About 9:15 A.M., Dwyer left in his private Cessna 180 to fly Peterson's intended route.  Within minutes after takeoff, Dwyer spotted the wreckage less than six miles (9.7 km) northwest of the airport in a cornfield belonging to Albert Juhl.  The plane was at a slight downward angle and banked heavily to the right when it struck the ground at about 170 miles per hour (270 km per hour).  The plane then skidded under 570 feet (170 meters) across the frozen Iowa landscape before the wreckage came to wrest against a wire fence at the edge of Juhl's property.  The bodies of Holly and Valens lay near the plane, Richardson was thrown over the fence into the cornfield of Juhl's neighbor Oscar Moffett, while Peterson's body remained entangled inside the plane.  Since the other musicians with The Winter Dance Party had already left, Surf Ballroom manager Carroll Anderson, who drove the musicians to the airport, had to make positive identifications of the musicians.  All four died instantly from "gross trauma" to the brain, according to county coroner Ralph Smiley.

Investigators found that the crash was due to the poor weather and pilot error, resulting in spatial disorientation.  Peterson had not yet been certified for flight into weather that would require flying the aircraft based solely by reference to his instruments rather than using his own vision.  The Civil Aeronautics Board noted in its final report that Peterson had trained on airplanes equipped with an artificial horizon altitude indicator and not with the one the Bonanza was equipped with.  The two relevant instruments display aircraft pitch altitude but show the information in a visual manner opposite of one another.  Thus, the board considered that this could have caused Peterson to think he was ascending when he was, in fact, descending. 

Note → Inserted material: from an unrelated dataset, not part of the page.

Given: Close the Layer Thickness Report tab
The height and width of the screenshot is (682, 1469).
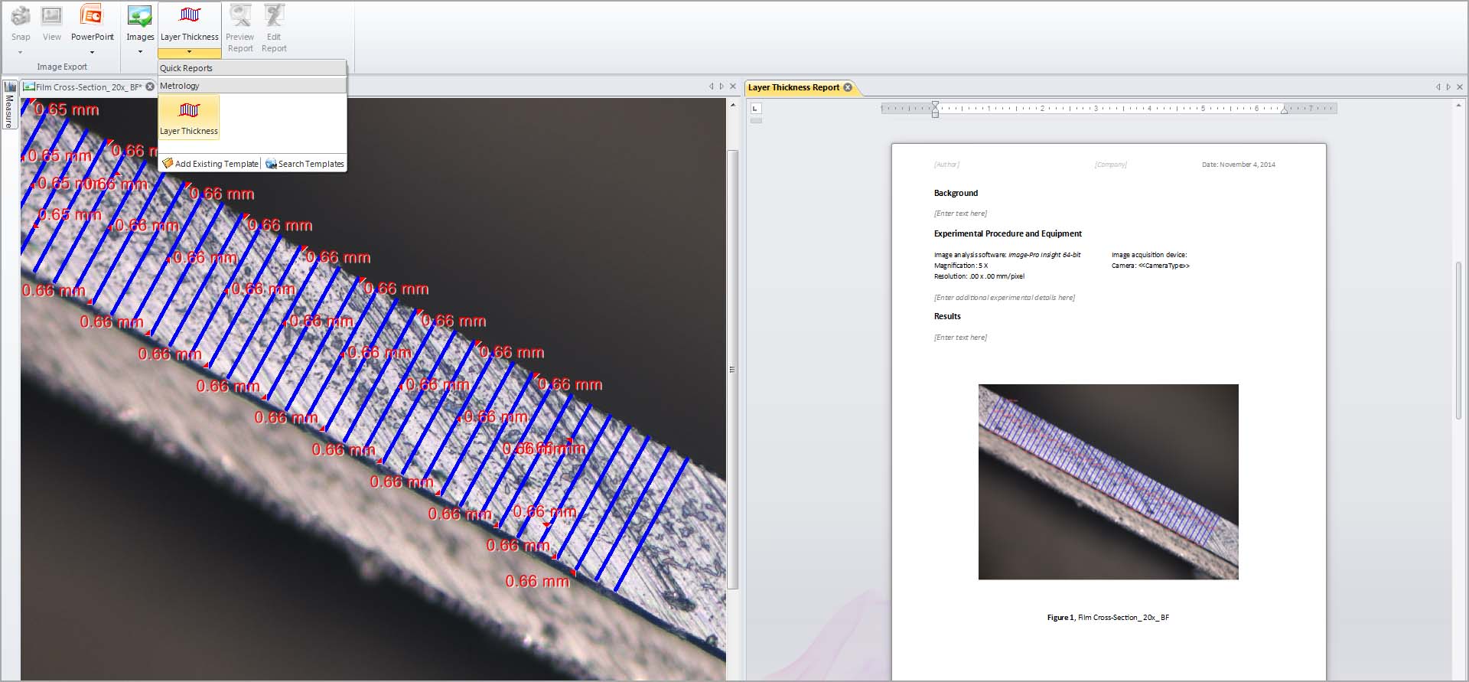Looking at the screenshot, I should coord(848,88).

Signpost near the Clear Lake crash site

In 1988, Ken Paquette, a fan of the early years of the Rock Era, erected a stainless steel monument depicting a steel guitar and a set of three records containing the names of each of the three performers.  The monument is on private farmland, about one quarter mile west of the intersection of 315 Street and Gull Avenue, five miles (8 km) north of Clear Lake.  A large plasma-cut steel set of Wayfarer-style glasses, similar to the ones Holly was famous for wearing, stands at the access point to the crash point.  A similar monument was also created and unveiled outside the Riverside Ballroom in Green Bay, Wisconsin, where the three played on February 1.  In February of 2009, Paquette made a new memorial for pilot Peterson and unveiled it at the crash site.  The road originating near the Surf Ballroom and extending north past the west of the crash site is called Buddy Holly Place.

Directions to Crash Site: From U.S. Highway 18, go north on North 8th Street in Clear Lake for 4.7 miles. When the paved road (which has turned into Grouse Avenue) turns to your left (west), take the gravel road (310th Street) to your right (east), then immediately left (north) on Gull Avenue. Follow Gull Avenue to the north for one-half mile, just past the grain bins to the first fence row on your left (west). Walk along the fence row towards the west for just under one-half mile. A small memorial is located at the place the plane came to rest. Four trees were also planted along the fence row in 1999, one for each performer and the pilot.